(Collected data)
((

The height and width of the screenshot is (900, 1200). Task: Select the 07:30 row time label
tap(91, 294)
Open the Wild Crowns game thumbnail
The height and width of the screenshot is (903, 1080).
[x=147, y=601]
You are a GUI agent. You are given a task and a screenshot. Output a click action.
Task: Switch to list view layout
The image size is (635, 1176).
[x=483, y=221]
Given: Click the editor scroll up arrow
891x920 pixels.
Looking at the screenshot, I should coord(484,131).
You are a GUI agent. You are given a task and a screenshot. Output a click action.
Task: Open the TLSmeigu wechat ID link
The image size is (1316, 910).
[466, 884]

))

= WHAT NEEDS TO BE DONE =
Write the records out once more, exactly as shown.

= RESULT OF THE EXERCISE =
The height and width of the screenshot is (900, 1200). Task: Select the 07:30 row time label
tap(91, 294)
Open the Wild Crowns game thumbnail
The height and width of the screenshot is (903, 1080).
[x=147, y=601]
You are a GUI agent. You are given a task and a screenshot. Output a click action.
Task: Switch to list view layout
The image size is (635, 1176).
[x=483, y=221]
Given: Click the editor scroll up arrow
891x920 pixels.
Looking at the screenshot, I should coord(484,131).
You are a GUI agent. You are given a task and a screenshot. Output a click action.
Task: Open the TLSmeigu wechat ID link
The image size is (1316, 910).
[466, 884]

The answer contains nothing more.